Stated goal –
Please reproduce each of the following items word for word, from the first through the last.

Records shown –
+++++

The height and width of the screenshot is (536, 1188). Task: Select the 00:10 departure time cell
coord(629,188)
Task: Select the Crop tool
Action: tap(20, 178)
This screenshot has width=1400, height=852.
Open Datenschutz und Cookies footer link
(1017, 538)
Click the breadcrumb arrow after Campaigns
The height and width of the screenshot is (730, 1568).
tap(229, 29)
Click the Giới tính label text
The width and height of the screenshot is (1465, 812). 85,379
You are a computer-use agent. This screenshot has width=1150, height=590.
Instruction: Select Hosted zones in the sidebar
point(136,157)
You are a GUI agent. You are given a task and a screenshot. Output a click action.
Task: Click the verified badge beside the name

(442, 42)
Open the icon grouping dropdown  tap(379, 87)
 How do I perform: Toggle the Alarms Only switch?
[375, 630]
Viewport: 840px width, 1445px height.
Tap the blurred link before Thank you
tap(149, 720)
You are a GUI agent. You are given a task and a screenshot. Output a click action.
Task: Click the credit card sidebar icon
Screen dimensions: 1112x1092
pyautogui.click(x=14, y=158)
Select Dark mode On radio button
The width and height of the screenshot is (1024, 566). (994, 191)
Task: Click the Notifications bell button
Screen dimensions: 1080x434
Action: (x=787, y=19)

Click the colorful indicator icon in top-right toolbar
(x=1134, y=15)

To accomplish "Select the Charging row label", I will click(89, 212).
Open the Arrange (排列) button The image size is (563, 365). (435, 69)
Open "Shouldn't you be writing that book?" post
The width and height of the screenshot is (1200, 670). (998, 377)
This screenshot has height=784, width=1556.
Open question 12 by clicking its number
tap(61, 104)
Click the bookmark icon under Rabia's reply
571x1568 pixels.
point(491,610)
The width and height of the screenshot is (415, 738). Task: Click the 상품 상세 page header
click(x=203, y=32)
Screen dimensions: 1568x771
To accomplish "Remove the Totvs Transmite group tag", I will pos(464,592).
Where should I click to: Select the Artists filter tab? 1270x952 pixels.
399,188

+++++

Result –
The height and width of the screenshot is (536, 1188). Task: Select the 00:10 departure time cell
coord(629,188)
Task: Select the Crop tool
Action: tap(20, 178)
This screenshot has width=1400, height=852.
Open Datenschutz und Cookies footer link
(1017, 538)
Click the breadcrumb arrow after Campaigns
The height and width of the screenshot is (730, 1568).
tap(229, 29)
Click the Giới tính label text
The width and height of the screenshot is (1465, 812). 85,379
You are a computer-use agent. This screenshot has width=1150, height=590.
Instruction: Select Hosted zones in the sidebar
point(136,157)
You are a GUI agent. You are given a task and a screenshot. Output a click action.
Task: Click the verified badge beside the name

(442, 42)
Open the icon grouping dropdown  tap(379, 87)
 How do I perform: Toggle the Alarms Only switch?
[375, 630]
Viewport: 840px width, 1445px height.
Tap the blurred link before Thank you
tap(149, 720)
You are a GUI agent. You are given a task and a screenshot. Output a click action.
Task: Click the credit card sidebar icon
Screen dimensions: 1112x1092
pyautogui.click(x=14, y=158)
Select Dark mode On radio button
The width and height of the screenshot is (1024, 566). (994, 191)
Task: Click the Notifications bell button
Screen dimensions: 1080x434
Action: (x=787, y=19)

Click the colorful indicator icon in top-right toolbar
(x=1134, y=15)

To accomplish "Select the Charging row label", I will click(89, 212).
Open the Arrange (排列) button The image size is (563, 365). (435, 69)
Open "Shouldn't you be writing that book?" post
The width and height of the screenshot is (1200, 670). (998, 377)
This screenshot has height=784, width=1556.
Open question 12 by clicking its number
tap(61, 104)
Click the bookmark icon under Rabia's reply
571x1568 pixels.
point(491,610)
The width and height of the screenshot is (415, 738). Task: Click the 상품 상세 page header
click(x=203, y=32)
Screen dimensions: 1568x771
To accomplish "Remove the Totvs Transmite group tag", I will pos(464,592).
Where should I click to: Select the Artists filter tab? 1270x952 pixels.
399,188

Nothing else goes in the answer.